2. Siyasal Alevicilik: İnancı İstismar Eden Bölücü Zemin
Siyasal Alevicilik, inanç aidiyetinden çok, politik ajandaya hizmet eden bir ideolojik hareket biçimidir.
Bu hareketin temel özellikleri şunlardır:
Kutsalsız kimlik inşası: Allah, Hz. Muhammed, Hz. Ali, Kur’an ve amel gibi temel unsurlardan arındırılmış bir “kültürel kimlik” iddiası.
Dış politika aparatlığı: Suriye’de Esad rejiminin mezhepçi politikalarıyla benzer söylemler geliştirmek; İran karşıtlığı veya Esad yanlılığı gibi dış politik tavırları iç siyasete taşımak.
Terör örgütleriyle söylem paralelliği: PKK’nın Kürtlüğü istismar ederek terörü meşrulaştırma çabasıyla benzer şekilde, Siyasal Alevicilik de Aleviliği kullanarak toplumsal kutuplaşmayı derinleştirmeyi hedefler.
3. Alevi Toplumunun Türkiye’deki Konumu: Asli Unsur ve Eşit Vatandaşlık
Aleviler, Türkiye Cumhuriyeti’nin asli unsurlarından biridir.
Azınlık değil, ortak mirasın sahibi: Türkiye’de Alevi nüfusu, Lozan Antlaşması çerçevesinde tanımlanan “azınlık” kategorisine hiçbir şekilde girmez.
Devlete bağlılık: Cumhuriyet’in kuruluşundan bu yana, Alevi yurttaşlar, devletin kurumlarında, ordusunda, eğitim ve kültür hayatında aktif rol almıştır.
İnanç özgürlüğü ve birlik: Geleneksel Alevilik, İslam’ın temel inanç unsurlarını benimserken, Anadolu kültürünün de taşıyıcısıdır.
4. Fitne ve Bölücülüğe Karşı Ortak Duruş
Cumhurbaşkanı Recep Tayyip Erdoğan’ın “Alisiz Alevilik Projesi” hakkındaki açıklamaları, bu ideolojik yönlendirmeye karşı net bir reddiye niteliğindedir. Türkiye’nin birliğini hedef alan bu tür projeler, sadece Alevi yurttaşlarımızın değil, tüm toplumun ortak geleceğine tehdittir.

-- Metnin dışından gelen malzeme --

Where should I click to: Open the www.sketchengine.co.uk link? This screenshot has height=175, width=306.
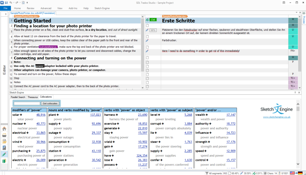277,117
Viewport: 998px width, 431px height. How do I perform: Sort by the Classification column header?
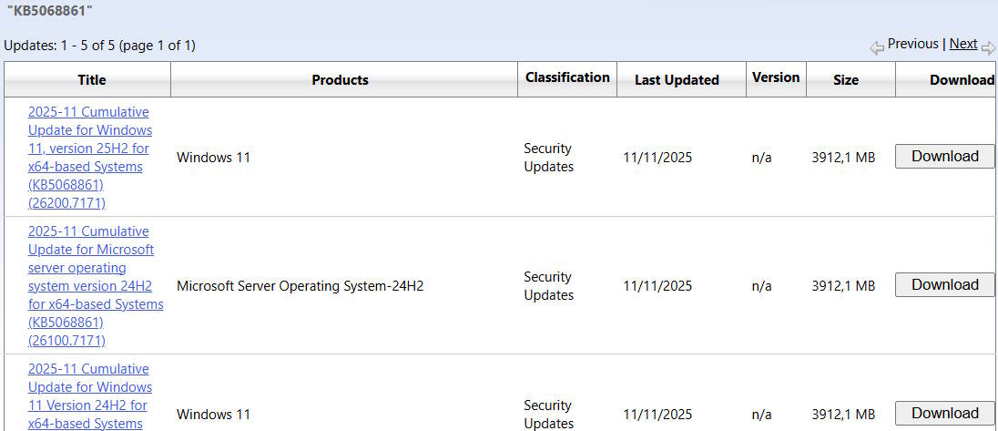click(567, 78)
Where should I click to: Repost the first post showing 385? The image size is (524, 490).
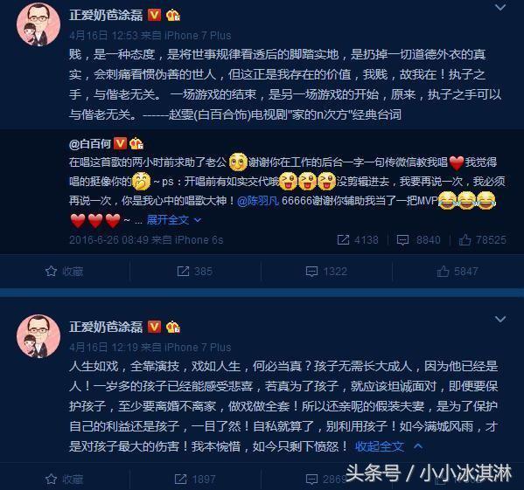[x=195, y=271]
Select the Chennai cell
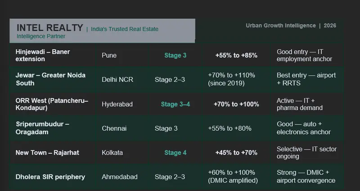 click(x=114, y=129)
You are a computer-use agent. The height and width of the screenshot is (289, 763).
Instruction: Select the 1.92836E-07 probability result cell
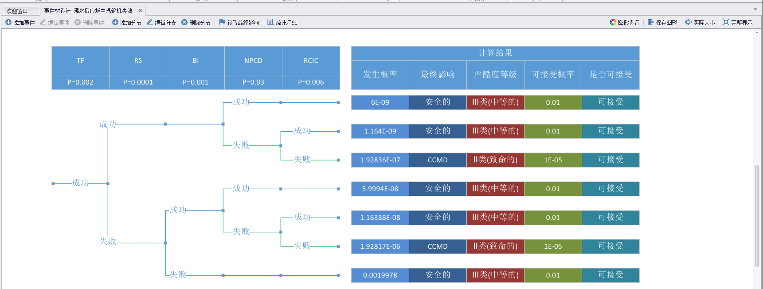coord(380,160)
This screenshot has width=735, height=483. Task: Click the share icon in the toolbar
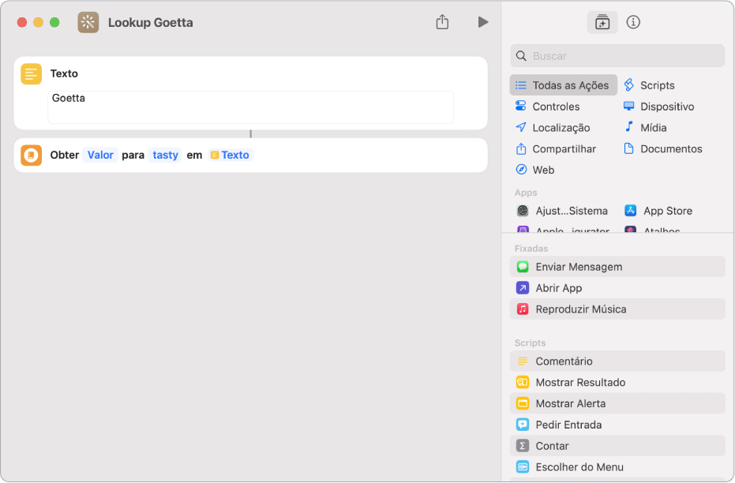click(x=442, y=22)
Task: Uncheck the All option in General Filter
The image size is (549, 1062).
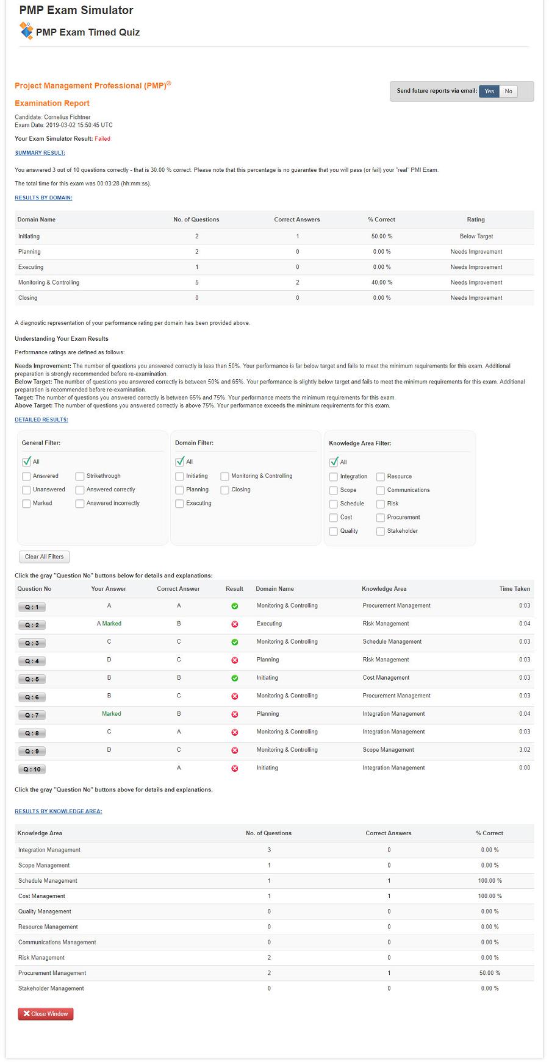Action: tap(26, 462)
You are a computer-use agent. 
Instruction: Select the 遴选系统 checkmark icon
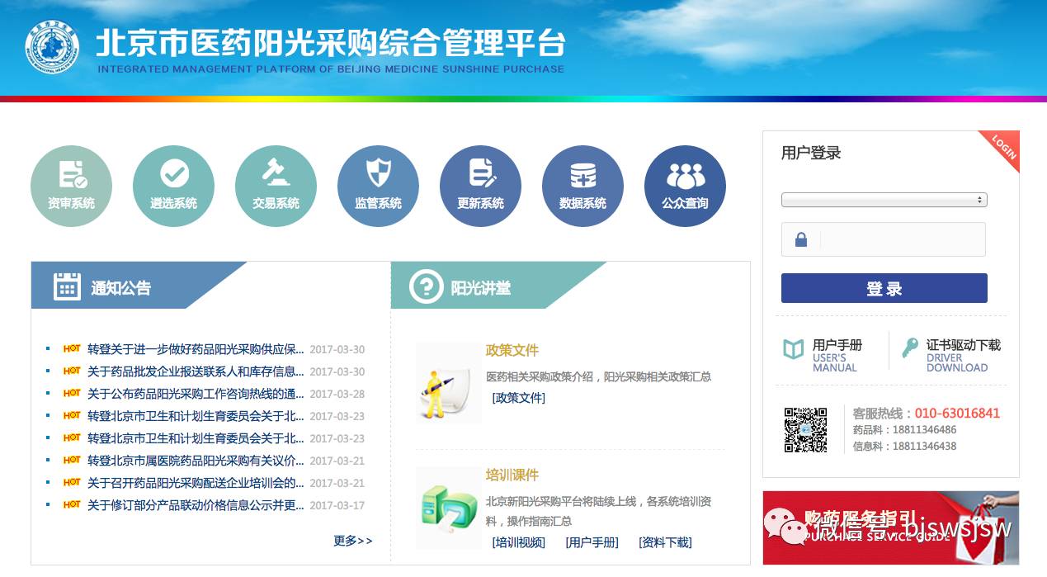click(x=173, y=185)
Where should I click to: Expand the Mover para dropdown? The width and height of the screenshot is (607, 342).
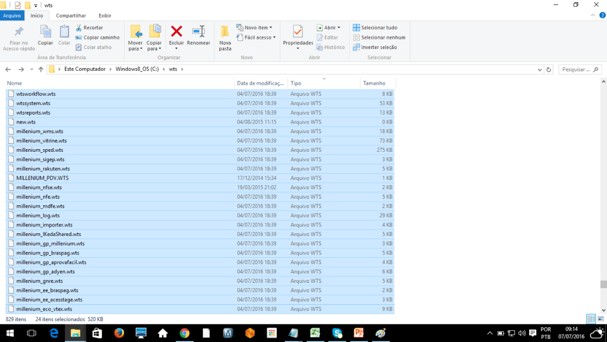point(135,49)
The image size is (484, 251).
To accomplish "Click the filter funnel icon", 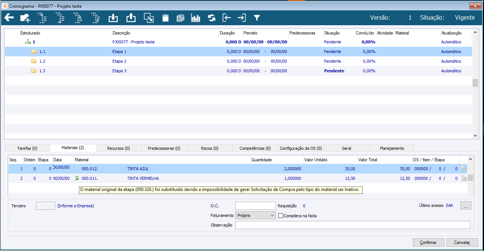I will point(256,18).

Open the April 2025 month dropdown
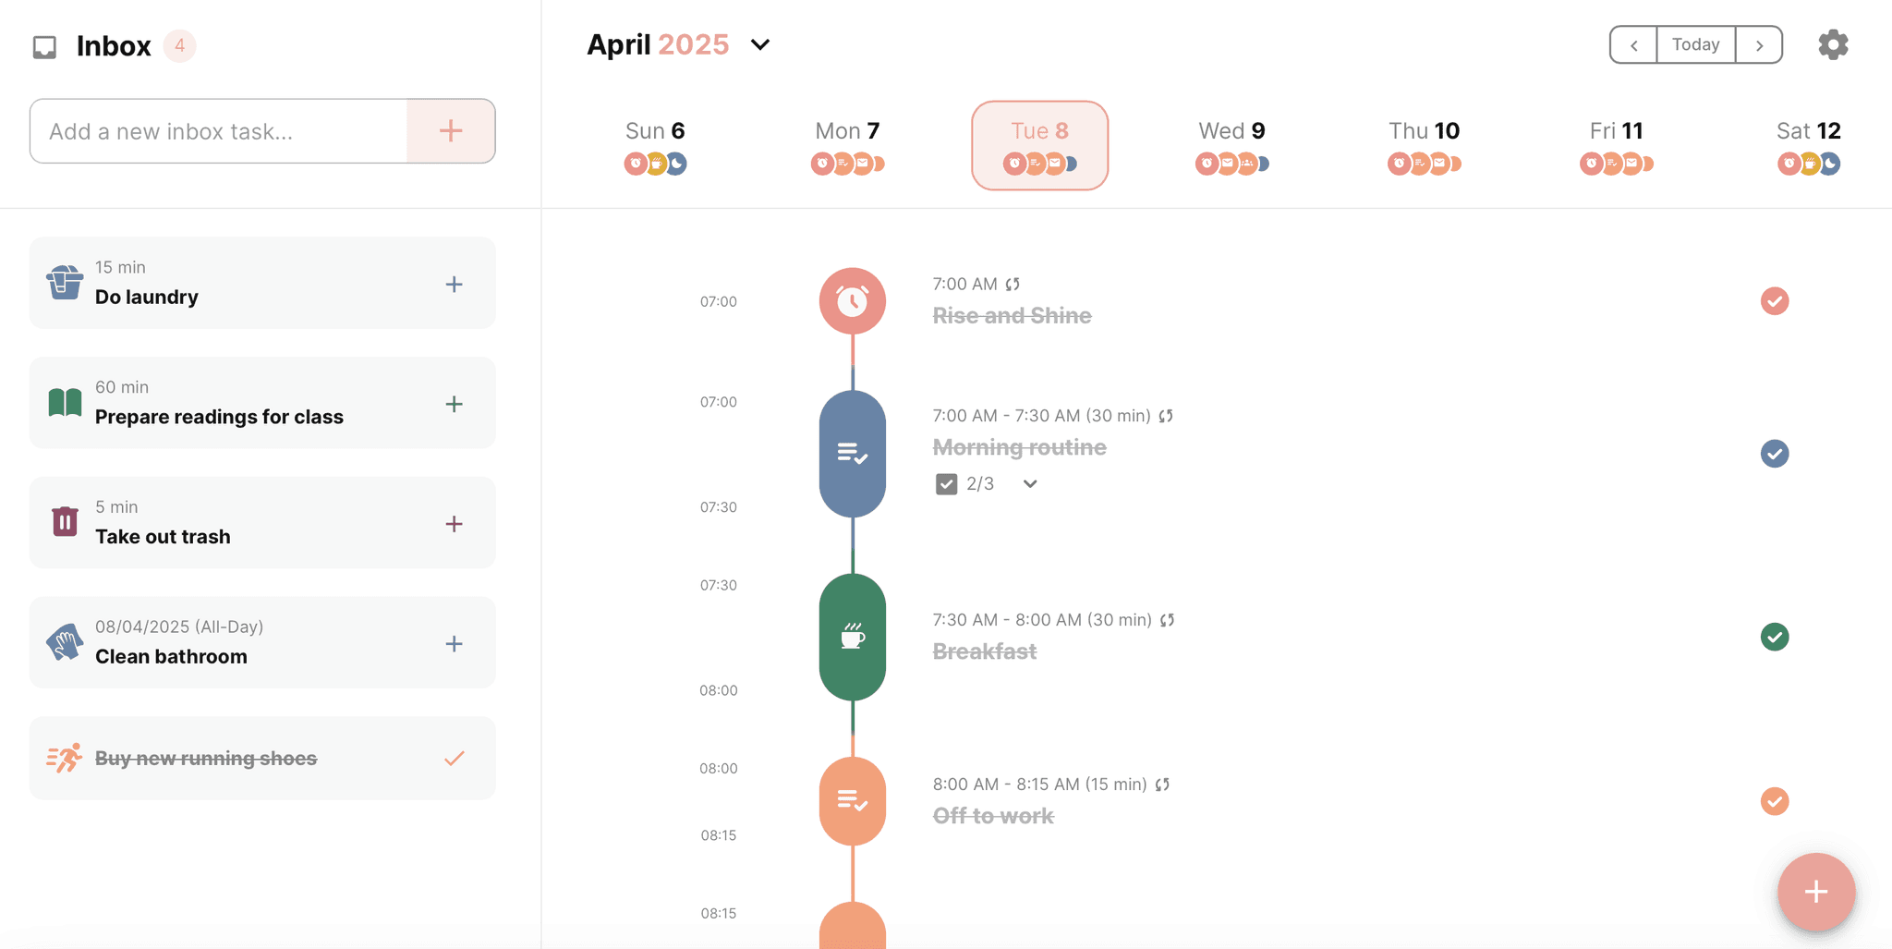pos(759,44)
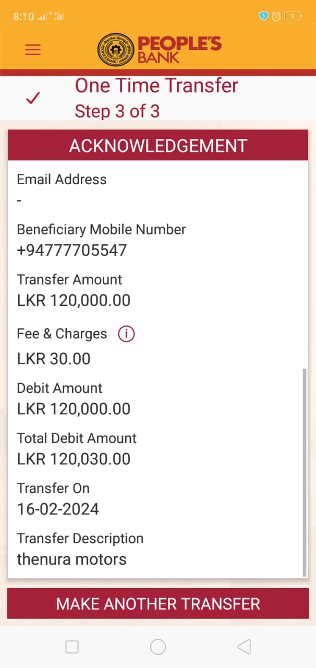Click the acknowledgement panel scrollbar
Viewport: 316px width, 668px height.
(x=305, y=472)

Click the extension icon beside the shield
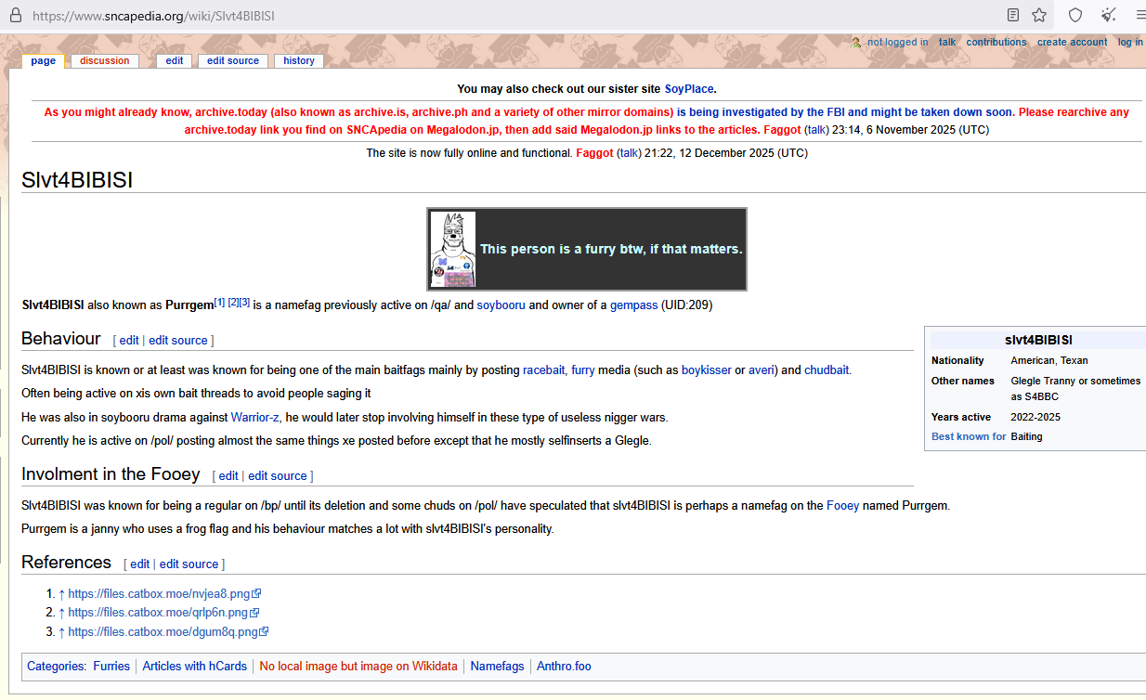1108,16
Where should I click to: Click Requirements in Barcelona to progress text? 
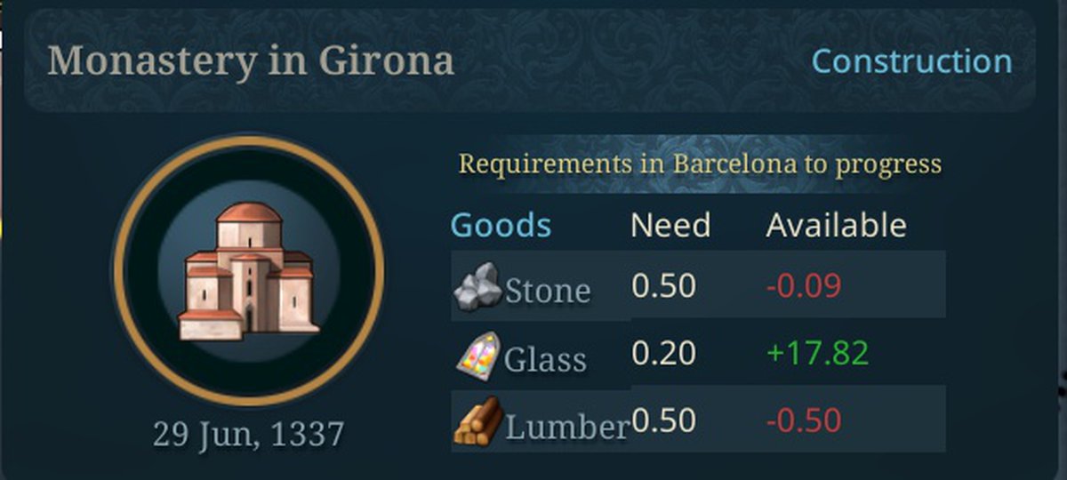[699, 164]
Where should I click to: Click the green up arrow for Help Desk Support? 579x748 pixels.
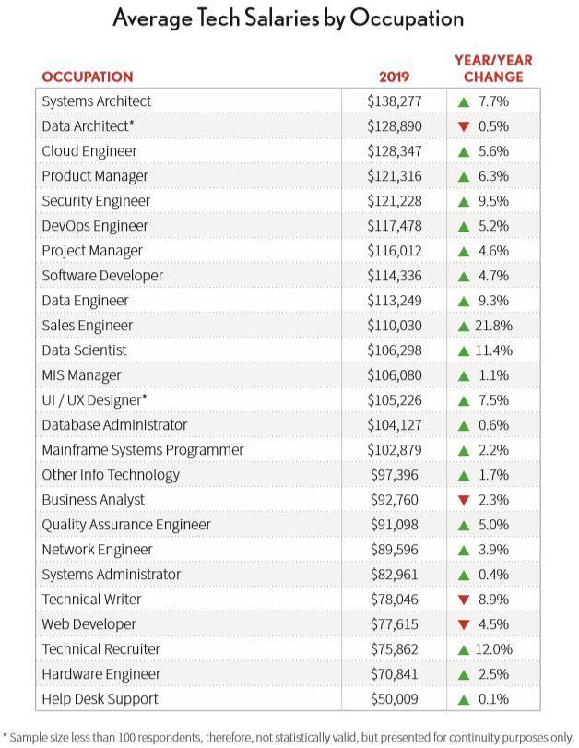465,699
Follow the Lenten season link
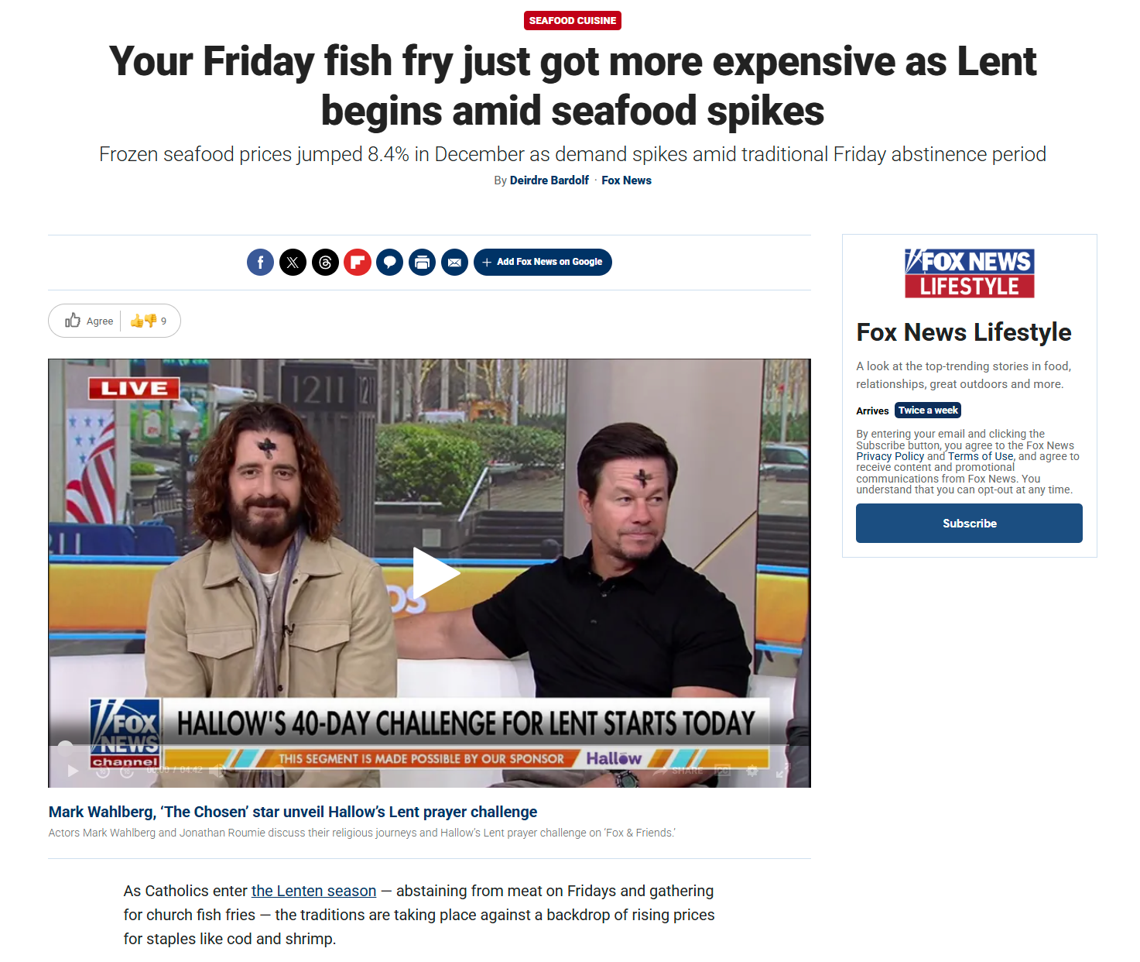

Toplumsal bağların güçlendirilmesi: Sünni-Alevi, Türk-Kürt, şehirli-köylü gibi ayrımlar üzerinden yürütülen tüm ideolojik operasyonlara karşı milli birlik vurgusu yapılmalıdır.
İnanç istismarına karşı bilinçlenme: Tıpkı PKK’nın etnik kimliği kullanarak terörü meşrulaştırmaya çalışması gibi, Siyasal Alevicilik de inancı siyasete alet ederek toplumu kutuplaştırmaktadır.
Devletin rolü: İstihbarat ve güvenlik birimlerinin, bu ideolojik ağın finansman, propaganda ve örgütlenme kanallarını kesmesi stratejik önemdedir.
Sonuç
Alevilik, bu toprakların inanç ve kültür dünyasının ayrılmaz bir parçasıdır. Siyasal Alevicilik ise, ne tarihsel temeli olan ne de Anadolu’nun inanç pratiğinde karşılığı bulunan, dışarıdan ithal edilmiş bir fitne projesidir.
Bu nedenle:
Alevi yurttaşlarımızın kutsallarına ve inanç değerlerine sahip çıkan herkes, Siyasal Alevicilik gibi ideolojik saptırmalara karşı durmalıdır.
Bu ülkenin asli unsurlarını birbirine düşürmek isteyen projelere karşı toplumsal bağlarımızı daha da güçlendirmeliyiz.
Türkiye’nin geleceği, birlikte yaşama iradesi ve ortak değerler etrafında kenetlenmiş millet iradesinde yatmaktadır.